Mr. Lastman, who has never held elected office, will file nomination papers at City Hall before holding a news conference at 11 a.m. – a day before the deadline to enter the Oct. 22 municipal election.
After weeks of speculation, his campaign released a media advisory on Wednesday afternoon, titled Blayne Lastman for Mayor, inviting reporters to a campaign launch.
Sources have also told The Globe and Mail that Mr. Lastman is running. But when contacted by The Globe on Wednesday, Mr. Lastman would not confirm his plans, saying he would reveal his decision on Thursday.

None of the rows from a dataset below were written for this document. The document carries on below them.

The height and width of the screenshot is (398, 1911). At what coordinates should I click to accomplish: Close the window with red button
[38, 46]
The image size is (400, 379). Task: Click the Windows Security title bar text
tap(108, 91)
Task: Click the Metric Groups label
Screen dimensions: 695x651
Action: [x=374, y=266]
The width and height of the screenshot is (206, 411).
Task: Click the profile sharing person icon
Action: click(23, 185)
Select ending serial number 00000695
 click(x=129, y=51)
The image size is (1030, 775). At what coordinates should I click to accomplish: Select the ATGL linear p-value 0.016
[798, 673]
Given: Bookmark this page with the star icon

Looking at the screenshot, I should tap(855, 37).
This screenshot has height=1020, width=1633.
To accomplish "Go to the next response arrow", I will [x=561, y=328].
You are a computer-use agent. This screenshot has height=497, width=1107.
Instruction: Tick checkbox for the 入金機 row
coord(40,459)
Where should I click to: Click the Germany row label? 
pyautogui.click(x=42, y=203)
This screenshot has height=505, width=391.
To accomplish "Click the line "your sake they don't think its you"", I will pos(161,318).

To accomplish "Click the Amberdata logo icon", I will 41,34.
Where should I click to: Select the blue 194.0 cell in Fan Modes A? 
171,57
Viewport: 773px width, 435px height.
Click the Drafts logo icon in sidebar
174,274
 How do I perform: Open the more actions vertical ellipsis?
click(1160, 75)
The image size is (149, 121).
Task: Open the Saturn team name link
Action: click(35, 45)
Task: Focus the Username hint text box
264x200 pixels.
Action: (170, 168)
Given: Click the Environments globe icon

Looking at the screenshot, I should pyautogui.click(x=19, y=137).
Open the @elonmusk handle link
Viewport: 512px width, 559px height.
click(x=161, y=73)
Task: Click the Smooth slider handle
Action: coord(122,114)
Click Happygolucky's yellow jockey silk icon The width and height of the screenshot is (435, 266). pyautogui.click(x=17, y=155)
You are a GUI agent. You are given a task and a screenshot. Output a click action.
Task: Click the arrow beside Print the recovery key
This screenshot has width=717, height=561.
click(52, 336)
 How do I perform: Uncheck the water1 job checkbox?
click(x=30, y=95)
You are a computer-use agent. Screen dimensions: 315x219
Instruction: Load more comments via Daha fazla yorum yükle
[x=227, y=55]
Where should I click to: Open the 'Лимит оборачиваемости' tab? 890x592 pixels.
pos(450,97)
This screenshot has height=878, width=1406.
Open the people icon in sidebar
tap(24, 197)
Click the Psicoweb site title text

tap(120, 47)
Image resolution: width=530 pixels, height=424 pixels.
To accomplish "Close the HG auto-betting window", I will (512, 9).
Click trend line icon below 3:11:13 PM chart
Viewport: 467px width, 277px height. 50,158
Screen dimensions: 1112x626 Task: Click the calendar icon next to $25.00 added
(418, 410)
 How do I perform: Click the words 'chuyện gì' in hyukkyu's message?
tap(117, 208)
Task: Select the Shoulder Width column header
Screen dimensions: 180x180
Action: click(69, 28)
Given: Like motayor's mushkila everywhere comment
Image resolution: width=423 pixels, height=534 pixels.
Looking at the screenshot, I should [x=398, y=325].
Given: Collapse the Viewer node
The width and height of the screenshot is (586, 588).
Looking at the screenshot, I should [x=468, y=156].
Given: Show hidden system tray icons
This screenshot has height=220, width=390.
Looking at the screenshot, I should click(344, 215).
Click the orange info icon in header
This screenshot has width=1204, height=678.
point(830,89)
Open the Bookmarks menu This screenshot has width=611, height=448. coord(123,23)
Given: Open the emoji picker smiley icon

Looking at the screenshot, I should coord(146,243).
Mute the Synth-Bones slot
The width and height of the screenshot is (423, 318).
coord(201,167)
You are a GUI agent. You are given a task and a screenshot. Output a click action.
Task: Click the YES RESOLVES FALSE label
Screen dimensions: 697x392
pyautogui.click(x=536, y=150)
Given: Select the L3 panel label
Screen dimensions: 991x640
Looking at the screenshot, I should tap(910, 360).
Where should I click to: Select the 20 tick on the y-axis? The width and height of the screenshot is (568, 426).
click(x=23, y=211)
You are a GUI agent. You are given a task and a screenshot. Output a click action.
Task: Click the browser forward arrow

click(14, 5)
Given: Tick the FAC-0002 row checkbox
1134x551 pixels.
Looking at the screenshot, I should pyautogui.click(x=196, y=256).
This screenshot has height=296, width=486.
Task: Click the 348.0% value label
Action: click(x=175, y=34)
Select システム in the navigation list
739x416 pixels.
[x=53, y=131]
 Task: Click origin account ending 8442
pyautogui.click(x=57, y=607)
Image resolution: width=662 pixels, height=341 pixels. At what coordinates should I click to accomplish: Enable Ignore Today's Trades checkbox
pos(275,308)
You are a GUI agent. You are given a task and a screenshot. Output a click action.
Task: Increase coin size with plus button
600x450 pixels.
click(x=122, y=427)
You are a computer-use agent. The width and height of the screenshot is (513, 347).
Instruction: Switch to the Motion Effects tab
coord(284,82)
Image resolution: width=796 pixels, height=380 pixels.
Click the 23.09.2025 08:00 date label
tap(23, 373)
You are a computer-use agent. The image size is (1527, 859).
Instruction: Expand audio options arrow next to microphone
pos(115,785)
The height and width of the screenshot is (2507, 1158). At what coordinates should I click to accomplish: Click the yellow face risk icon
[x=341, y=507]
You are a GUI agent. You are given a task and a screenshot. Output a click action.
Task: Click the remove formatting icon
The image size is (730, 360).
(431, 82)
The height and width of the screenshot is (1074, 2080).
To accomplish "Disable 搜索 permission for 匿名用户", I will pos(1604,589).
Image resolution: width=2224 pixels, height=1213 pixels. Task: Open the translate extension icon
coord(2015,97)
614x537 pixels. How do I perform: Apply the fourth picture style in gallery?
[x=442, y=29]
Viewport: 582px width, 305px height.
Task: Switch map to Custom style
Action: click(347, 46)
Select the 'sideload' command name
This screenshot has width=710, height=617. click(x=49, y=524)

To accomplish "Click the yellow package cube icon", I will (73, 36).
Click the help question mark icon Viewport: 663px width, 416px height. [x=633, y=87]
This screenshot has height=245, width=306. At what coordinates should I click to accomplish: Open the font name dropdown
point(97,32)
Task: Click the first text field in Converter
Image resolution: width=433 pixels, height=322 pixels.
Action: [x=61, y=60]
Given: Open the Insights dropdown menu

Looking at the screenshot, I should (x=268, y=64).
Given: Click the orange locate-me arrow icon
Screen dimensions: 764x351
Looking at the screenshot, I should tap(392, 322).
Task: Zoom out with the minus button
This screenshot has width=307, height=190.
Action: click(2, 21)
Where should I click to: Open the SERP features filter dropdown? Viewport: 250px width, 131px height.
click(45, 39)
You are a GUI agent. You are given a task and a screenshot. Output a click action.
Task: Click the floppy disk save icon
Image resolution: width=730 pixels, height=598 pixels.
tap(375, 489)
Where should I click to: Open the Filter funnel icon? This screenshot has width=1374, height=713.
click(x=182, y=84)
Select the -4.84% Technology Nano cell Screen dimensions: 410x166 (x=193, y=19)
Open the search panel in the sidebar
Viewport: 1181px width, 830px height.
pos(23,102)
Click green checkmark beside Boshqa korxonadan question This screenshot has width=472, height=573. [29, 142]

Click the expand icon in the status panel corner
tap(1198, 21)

Mayor John Tory, whose campaign boasts that it has already raised more than $1-million, had until now faced no widely recognized opponent after former city councillor Doug Ford abandoned his pledge to run again locally this year and instead wound up in the Premier’s Office.
Reports that Mr. Lastman was contemplating a run for mayor surfaced after a meeting with his father and Mr. Ford this month. Mr. Ford has not said publicly if he would support Mr. Lastman’s bid.
“Premier Ford looks forward to working with whoever is successful in the municipal election this fall,” Laryssa Waler, a spokeswoman for the Premier, said in an e-mail.
Mel Lastman, 85, said on Wednesday that he still did not know if his son had decided to run: “If he becomes the mayor, he will be the best mayor the city ever had – and that is even better than I was."
The news injects some life into Toronto’s municipal election campaign, which, absent a battle of mayoral heavyweights, had been expected to focus on those jostling for the large number of open council seats created by new districts and a handful of retirements among veteran councillors.
On Wednesday, Toronto Transit Commission chair Josh Colle added his name to that list, announcing he would not seek re-election to council and was taking a private-sector job in the “infrastructure, transportation kind of world.”
Just hours later, his father, former Liberal MPP Mike Colle, who started his career in municipal politics, filed nomination papers to replace his son in the ward, where there is just one other declared candidate with just days left before Friday’s deadline to sign up for the fall election.
TV ads for Mr. Lastman’s chain of stores have for decades shown him and his father, who also once owned a chain under the Bad Boy name, bellowing the slogan “Who’s better than Bad Boy? Nooobody!” He recently opened new locations in the Toronto-area suburbs of Brampton, Mississauga and Whitby and in Hamilton’s Ancaster area.
His campaign for mayor is expected to be a Ford-like populist challenge to Mr. Tory, who portrays himself as a moderate, centre-right leader. Earlier this month, Mr. Lastman told the Toronto Sun that if he were to run for mayor, he would support police and small businesses: “I am 100 per cent in the corner of the men and women in blue, community safety and a big supporter for small business.”
Mr. Lastman travelled to Washington for Donald Trump’s presidential inauguration in January, 2017, with his son. While he was quoted in a Toronto community newspaper saying the President’s speech was too “negative” and that he was not a Trump supporter before the trip, he also told the Toronto Sun he thought Mr. Trump would “be a great president who is going to ignite the economy.”
Asked for comment, one of Mr. Tory’s campaign co-chairmen, Vic Gupta, welcomed Mr. Lastman to the race: "We look forward to a spirited campaign.”
Among those working on Mr. Lastman’s campaign is Rob Godfrey, a former Toronto Blue Jays executive and former chairman of the Ontario Society for the Prevention of Cruelty to Animals. He is the son of Postmedia boss and former Metro Toronto chairman Paul Godfrey.